Особые обстоятельства — война
— Мой сын с четырнадцатого года где-то у русских. Бойцы выходили из Иловайского котла. Выйти, как известно, удалось не всем. Их расстреливали прямо в «зеленом коридоре». По НТВ показали сюжет о пленных, я в интернете увидела… Мы, матери, всегда друг другу говорим, если хоть кроха информации пробивается. Тогда волонтеры передали, что сын в госпитале, в оккупированном Донецке, с ранением ног — зацепился за растяжку. Потом в Луганской области его держали. Последнее известие получила в семнадцатом году. И с тех пор ничего не знаю. Но сын жив.
Мелово-бледное лицо почти сливается с цветом пуловера с символом «Берегини» (от слова «оберегать»). Это всеукраинское движение матерей и родственников участников Антитеррористической операции (АТО). Елена Сугак из Кривого Рога — одна из основательниц организации. Она не хочет больше фотографироваться, нет сил. И очень скупо, так советуют юристы, рассказывает о сыне, не разрешая публиковать и его фото тоже. В ситуации, когда российская сторона не подтверждает наличие такого человека у себя, любые детали фронтовой биографии могут стать роковыми. Кто знает, кем назвался пленный, какую «легенду» придумал? Мог сказать, что служил водителем или поваром, например, чтобы меньше мучили. Сын Елены воевал в 40-м батальоне «Кривбасс».
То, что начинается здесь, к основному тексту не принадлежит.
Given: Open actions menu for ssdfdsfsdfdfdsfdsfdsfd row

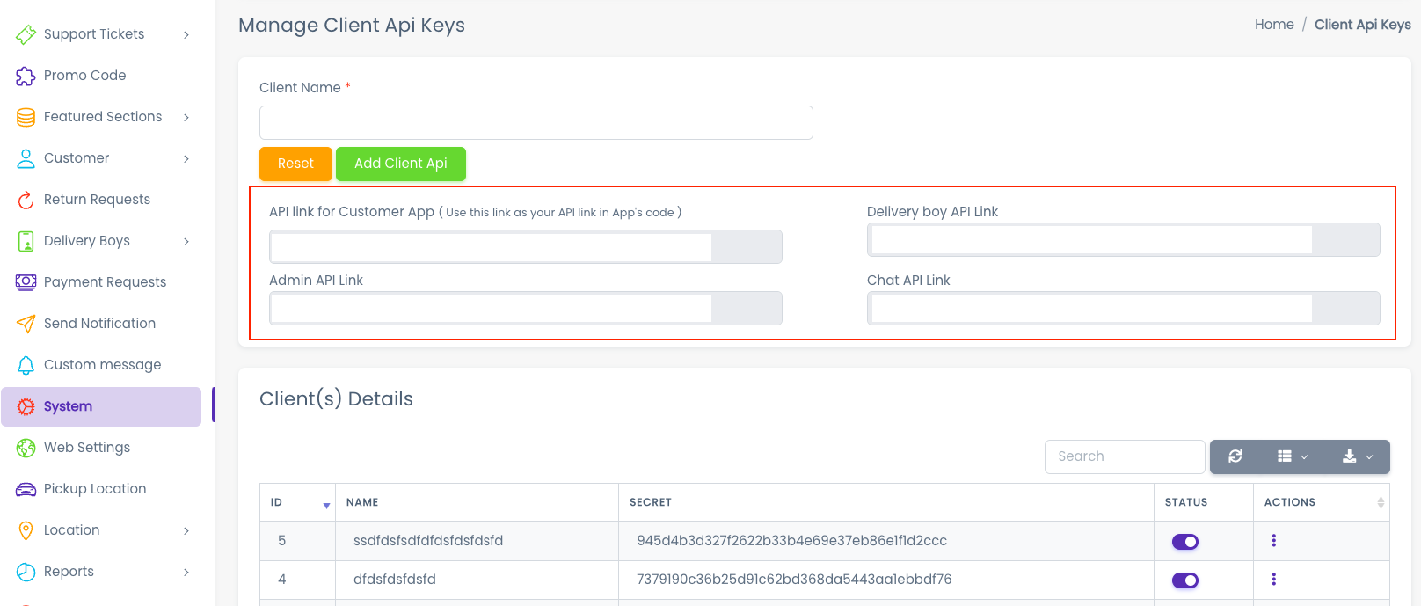Looking at the screenshot, I should [1273, 541].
Елена вспоминает, что до полномасштабной войны судьбами пленных и пропавших без вести занималась специальная структура при СБУ. И утверждает: новой структуре, координационному штабу, где формируются списки на обмен, передали не всю информацию. По крайней мере в той части, что касалась без вести пропавших при особых обстоятельствах:
— Снова пришлось пройти все круги ада, чтобы подтвердить статус наших детей. Представить фото и видеодоказательства в том числе.